Origin Story
Spawned in the labs of Taylormade Selections, this strain crashed the 2018 Emerald Cup like it owned the place. Created by crossing Ice Cream Cake and Runtz—because apparently getting high wasn’t already dessert-themed enough—Green Lantern quickly became the strain that boutique growers in New Jersey brag about at family reunions. It’s basically the cannabis equivalent of that friend who went to art school and now only drinks oat milk lattes.
Effects: The Functional High
Green Lantern delivers the rare 50/50 split where you can both contemplate the universe AND remember where you put your car keys. Users report feeling “creatively focused” which is marketing speak for “you’ll organize your sock drawer while solving the meaning of life.” The body buzz is gentle enough to keep you off the couch, but strong enough to make folding laundry feel like an Olympic sport.
Flavor Profile
This strain tastes like someone blended a pine forest with a citrus sorbet and added a dash of “what the hell is that spice?” The dominant terpenes—limonene and pinene—basically turn your mouth into a craft cocktail bar.

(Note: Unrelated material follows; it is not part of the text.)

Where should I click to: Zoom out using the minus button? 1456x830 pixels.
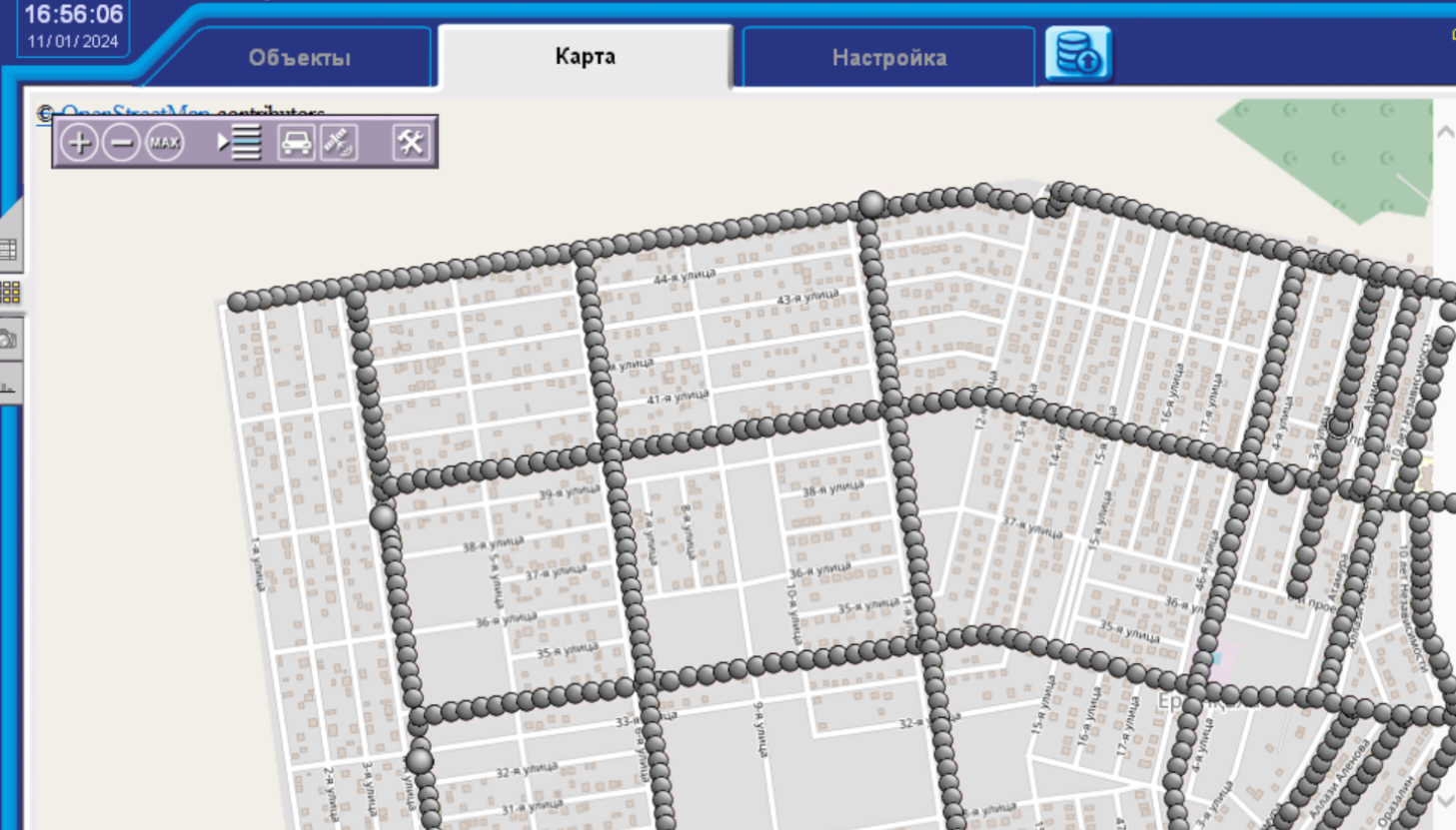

You’ll get sweet, earthy notes on the inhale and a spicy, incense-like finish that makes you feel like you just hotboxed a yoga studio.
Growing: Not for the Faint of Heart
Green Lantern grows like it’s been personally coached by a CrossFit instructor—dense, compact buds covered in 60% trichomes that look like they’ve been rolled in snow. It’s photogenic enough for your Instagram, but picky enough to ghost you if your humidity levels aren’t dialed in. Expect purple undertones and orange pistils that scream “I’m fancy” to everyone who sees your grow tent.
Medical Benefits (or Excuses)
Perfect for anxiety, mild pain, and pretending you’re productive. The balanced high makes it ideal for patients who want relief without feeling like their brain is buffering. Great for creative types who need to write that screenplay but also need to stop doom-scrolling Twitter. Warning: May cause excessive appreciation of jazz music.
Who Should Smoke This
If you’ve ever said “I want to get high but still go grocery shopping,” this is your strain. Ideal for the 30-something who’s too old for sativa anxiety but too young for indica naps. Also perfect for anyone who’s been traumatized by edibles and wants to remember what human emotions feel like.